Saved data entries
· · ·

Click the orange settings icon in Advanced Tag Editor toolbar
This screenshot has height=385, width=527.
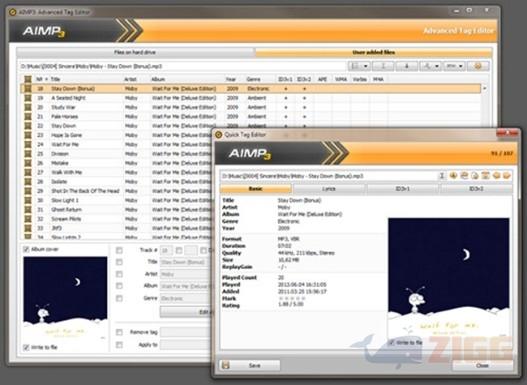pyautogui.click(x=478, y=66)
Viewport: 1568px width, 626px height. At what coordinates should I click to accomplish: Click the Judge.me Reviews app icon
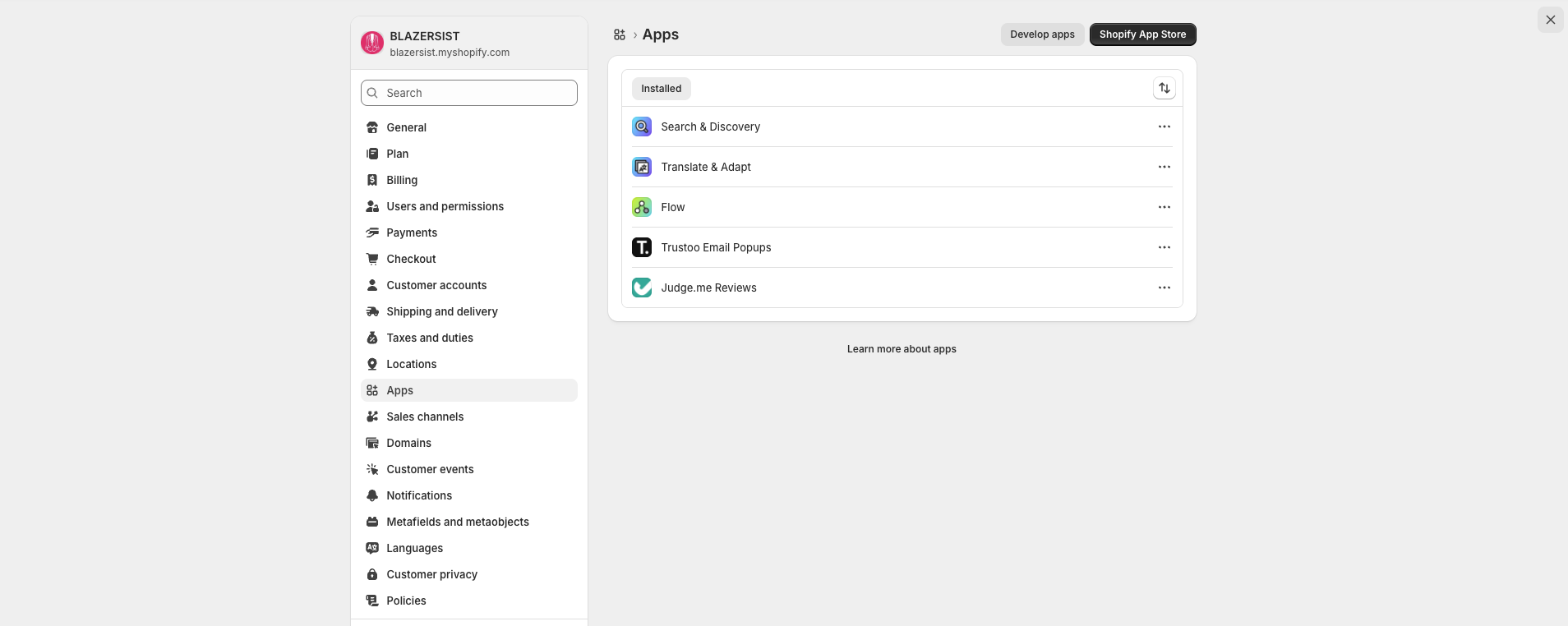641,288
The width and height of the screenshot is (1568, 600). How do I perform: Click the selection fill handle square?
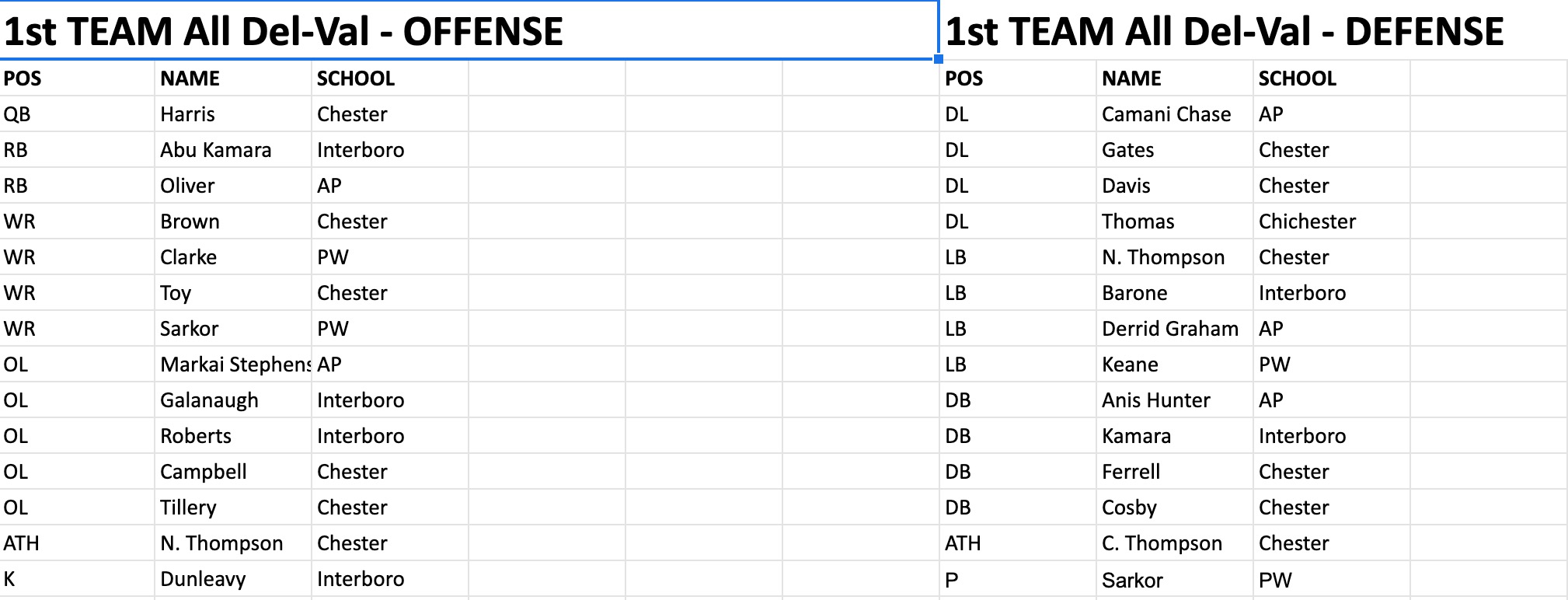click(939, 58)
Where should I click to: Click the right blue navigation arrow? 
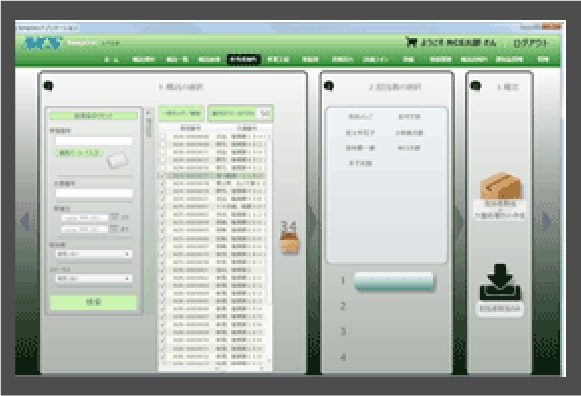click(546, 221)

· · ·

Please copy every entry exactly, without the pictures.

→ **SOLUTION**:
Click the orange settings icon in Advanced Tag Editor toolbar
This screenshot has height=385, width=527.
pyautogui.click(x=478, y=66)
Viewport: 1568px width, 626px height. At what coordinates should I click to accomplish: Click the Judge.me Reviews app icon
641,288
The width and height of the screenshot is (1568, 600). How do I perform: Click the selection fill handle square?
click(939, 58)
Where should I click to: Click the right blue navigation arrow? 
click(546, 221)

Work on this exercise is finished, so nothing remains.